§ TEXT SEGMENT
Getting the balance of exercise right though is important. In high level triathletes (VO2max 70 ml/kg/min) with 5 years racing history and training, semen parameters were at the lower end of the ‘normal’ reference range set by the World Health Organization (ranges used in laboratories to determine sperm quality), and DNA fragmentation was high (Vaamonde et al., 2017). This supports similar studies that suggest that high volumes and intensities of endurance training may have negative effects on sperm quality (Hajizadeh et al., 2013; Vaamonde et al., 2017).
You can take a listen to us on the Beat Infertility Podcast to find out more about exercise and sperm health. Seeing an Accredited Exercise Physiologist will ensure you get the right exercise prescription to optimise your sperm health.
3. Nourish Your Sperm
A healthy diet correlates with better quality sperm parameters, and lower DNA fragmentation. (Skoracka et al, 2020). Inflammation and oxidative stress contribute to DNA fragmentation but these can be modulated by your diet. A diet that focuses on reducing refined sugars, saturated fats and animal proteins, and includes fruits, vegetables, nuts, whole grains, fish, and healthy oils will reduce inflammation.
Saturated fats and sugar lead to disruption of our gut microbiome causing dysbiosis which promotes inflammation (Guevara-Cruz, 2019). Eating to nurture the diversity of your gut microbiota reduces inflammation and immune toxic compounds such as lipopolysaccharide (LPS) that damage sperm DNA (Pearce et al, 2019).

§ GIVEN DATA
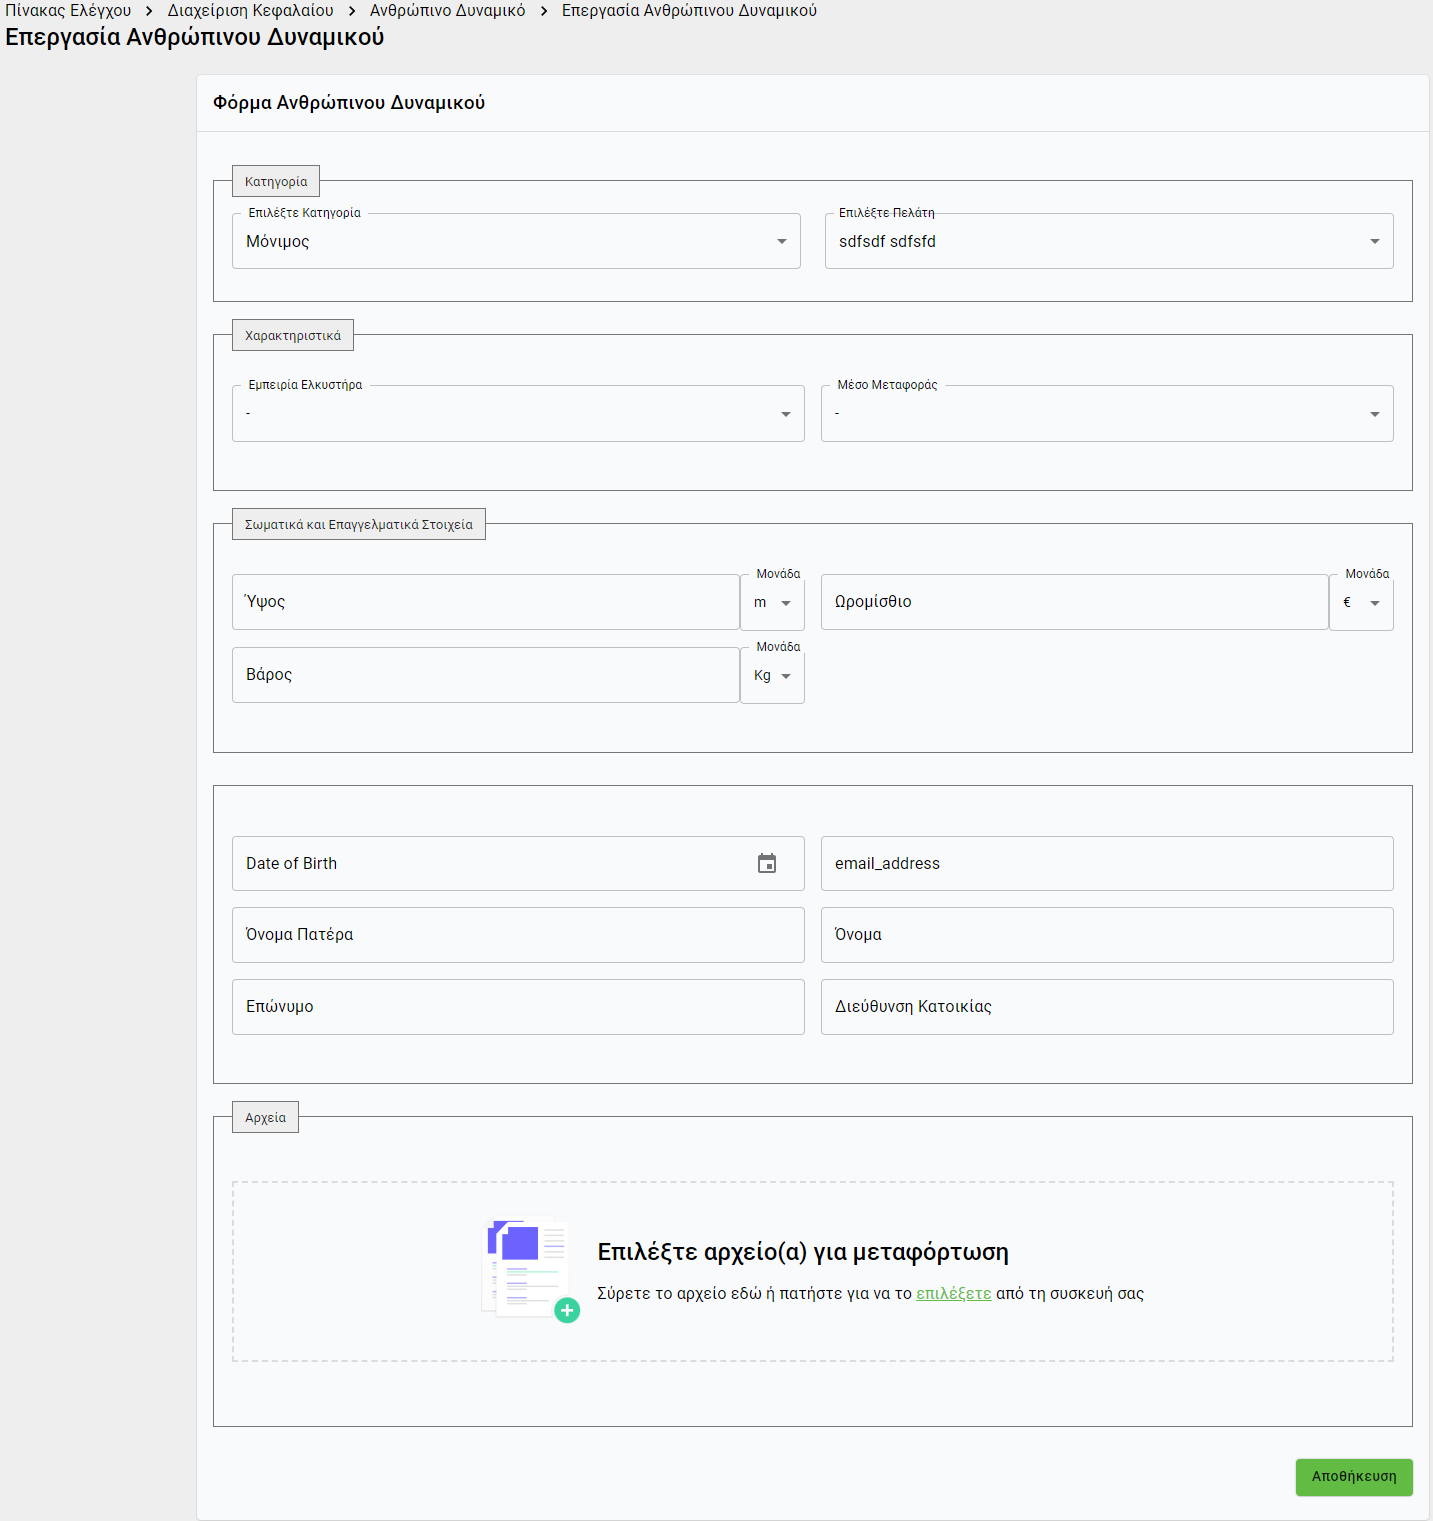The height and width of the screenshot is (1521, 1433).
Task: Focus the Ύψος input field
Action: tap(485, 602)
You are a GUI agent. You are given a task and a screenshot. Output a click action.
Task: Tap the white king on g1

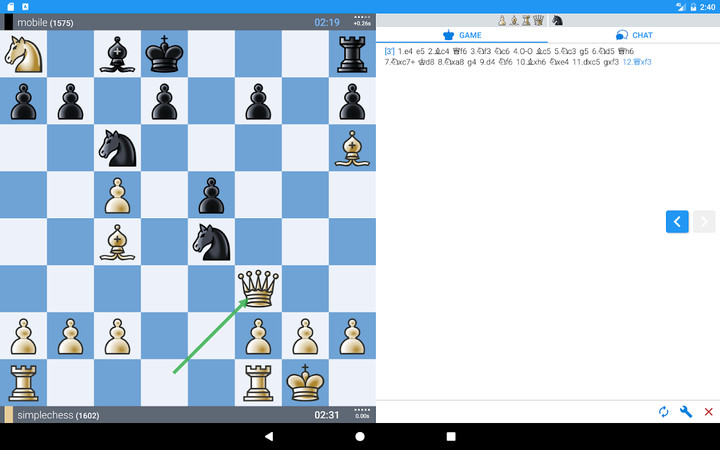[305, 383]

§ BRIEF 1
In the passage on sperm health, what VO2max did the high level triathletes have?
§ BRIEF 2
Carry the passage on sperm health on from its last sentence.

§ ANSWER 1
70 ml/kg/min

§ ANSWER 2
While it may be tempting to reach for an antioxidant supplement we first recommend a comprehensive dietary analysis to identify what micronutrients you are missing out on so that if you do require a supplement, it is specifically targeted for a better outcome. Only 17% of ingredients found in male fertility supplements have published evidence showing a positive effect on semen parameters (Kuchakulla et al, 2020). Consult with an Accredited Dietitian so you get to look at your diet as a whole and establish the best strategy for optimising sperm health so you are not throwing your money down the drain!
If you are after evidenced based, clincial dietetic guidance to reduce sperm DNA fragmentation join our next Fertile Gut Masterclass starting January 2021!
4. Time to Quit?
Cigarette smoking negatively affects fertility, compromising nearly every system involved in the reproductive process. Heavy smoking, and heavy drinking, significantly increase sperm DNA fragmentation (Boeri et al, 2019). Knowing that the quality of sperm at the time of conception can have a lasting impact on the future health of your unborn child, seek support by contacting quitline or check out quit.org.au for some great resources to help you on your journey to better sperm health.
You Can Make a Difference!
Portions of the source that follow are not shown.